* **Source**:
====================
What I like to know is that the Denk II still loses the aperture for the other two magnification factor (not the reduction arm is used): I think it is 1.2X and 2.8X.



Remember, this problem is somewhat unique to telescopes with moving mirror focusing and baffles, though it could be encountered in some refractors if the in-focus allows the front of the focuser tube to cut into the light cone, which is a very real possibility in some cases.

To answer the question though, in the case of the MCT, I was loosing apeture in reduced mode (severe aperture loss) and staight through mode (minor loss).

This has to do with the fact that the Super-system I used was based on the use of a 2" diagonal.

The C14 and C8 both start to loose aperture once the back focus goes past about 200mm. The C9.25 I think starts loosing aperture once the back focus goes above about 170mm and the falloff is quick.

As an example, in my C5, as measured directly, I am using a back focus of 203mm, and the 127mm scope is being reduced to 122mm.


The Denkmeier System I used was based on a 2" diagonal, and the entire back focus required to use it was about 230mm or so.

With 230mm of back focus, the C14 is working at slighly less than 14" of apeture (Maybe 13.75") and the C8 would be working at about7.7". The plot that I have for the C9 suggests that the 230mm of back focus would give an aperture of 8.75".

Because the aperture is reduced, the central obstruction becomes bigger by percentage of aperture so the contrast is further lowered.

This is in straight through mode.

With the High Power arm in, the back focus requirment is reduced. I don't know how much it changes, but this would mean that the high power arm will give the system more apeture than straight though, because the mirror needs to be moved back slighly to re-position the focal plane.

Now I can only be fair about this and say that many people (perhaps most people) will not care about this very slight loss in performance.

So, it only matter if it matters, but for those that want to get the absolute best performance from their SCT or refractor, they want to make sure that they are not working with a reduced aperture.

If the new Denkmeier can be attached to a Baader Prism or other device that will shorten the light path, aperture loss can be reduced or prevented in SCTs, MCTs, and many refractors that were not designed to allow a full apeture when the focuser was fully racked in (and this is not at all unusual, though after the Stellarvue debacle 10 years ago, I think it doesn't happen so much anymore).

Again, the back focus is the issue, and the point where aperture loss is very model specific (The C11 has the loosest baffle of the Celstron SCTs).

But if the back focus is over 200mm, most SCTs will start loosing aperture, which means in straight through or reducer mode, many will work at reduced aperture. With the high power arm in, the amount of apeture reduction will either be reduced, or in some cases, perhaps even eliminated.

The key to doing this in these scopes is the Baader approach where the binoviewer attaches directly to the top of the diagonal and keeping the connection to the telescope as short as possible.
====================
* **Supplied material**:

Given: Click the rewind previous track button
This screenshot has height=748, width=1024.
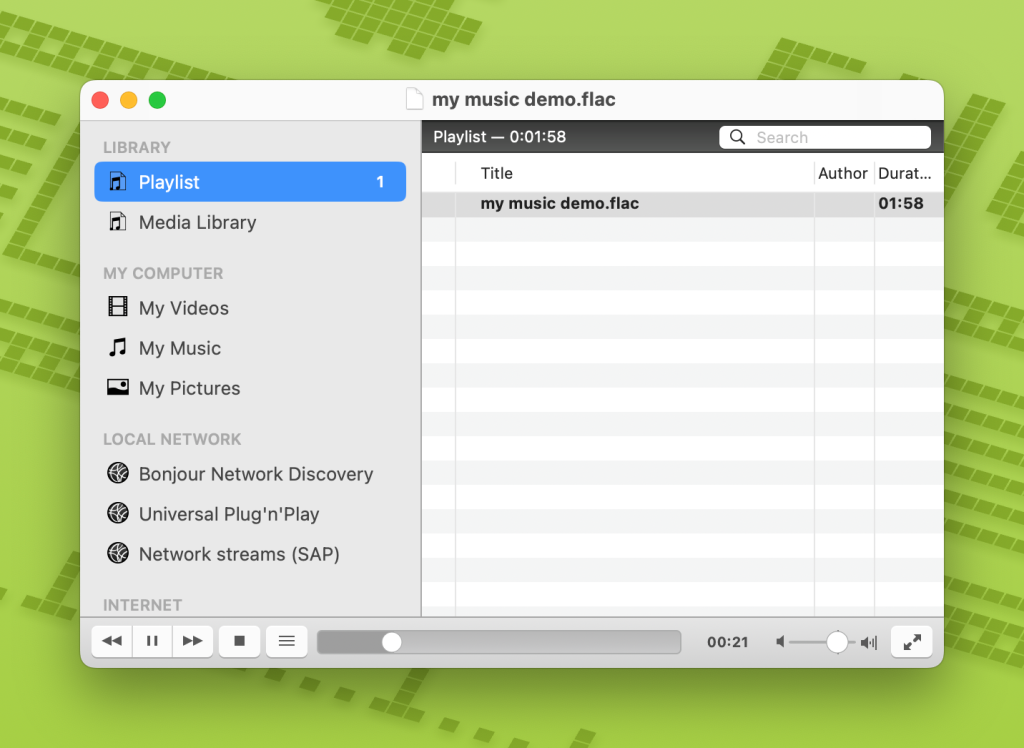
====================
* **Problem set**:
- a) Say whether each statement below agrees with the text on telescope aperture loss. For each, answer yes or no and quote the deciding words. (i) The C14 and C8 begin to lose aperture once the back focus goes past about 200mm. (ii) In the C5, the 127mm scope is reduced to 120mm. (iii) Putting in the High Power arm raises the back focus requirement.
- b) Write the next part of the text on telescope aperture loss, carrying on from its final sentence.

* **Answers**:
- a)
(i) Yes: "The C14 and C8 both start to loose aperture once the back focus goes past about 200mm."
(ii) No: "the 127mm scope is being reduced to 122mm."
(iii) No: "With the High Power arm in, the back focus requirment is reduced."

- b)
If someone wanted to use the new Denkmeier in an SCT and keep the system working at full apeture, they would need to go to a Baader type diagonal with a short connector (Like the Baader SCT connector which only adds 15mm of back focus) and the Prism, which only adds I think 38mm of back focus. The Mark V binos add about 120mm of back focus, so this system will have a total requirement of about 173mm.

But in my Denkmeier, the power-switch alone added 18mm of back focus, so right there, if you go with a standard 2" SCT adapter and a standard lenght 2" nose, even if you used a Baader type diagonal, you are well over 200mm, which is the point that many SCT models will start to loose aperture.

Here are the numbers....

The Baader SCT adapter requires 15mm of back focus.

The Baader Prism requires about 38mm of back focus.

the Power Switch requires about 18mm of back focus (unless they have made it thinner).

A large prism bino will require about 120mm of back focus (this is what the Mark v requries).

Add this up and you get 191mm. If someone wants to use a powerswitch and avoid aperture loss with a moving mirror scope even in straight though mode, this will be the best configuration to use.

A 2" diagonal alone will put you well over 200mm, even if it is the Baader 2" diagonal.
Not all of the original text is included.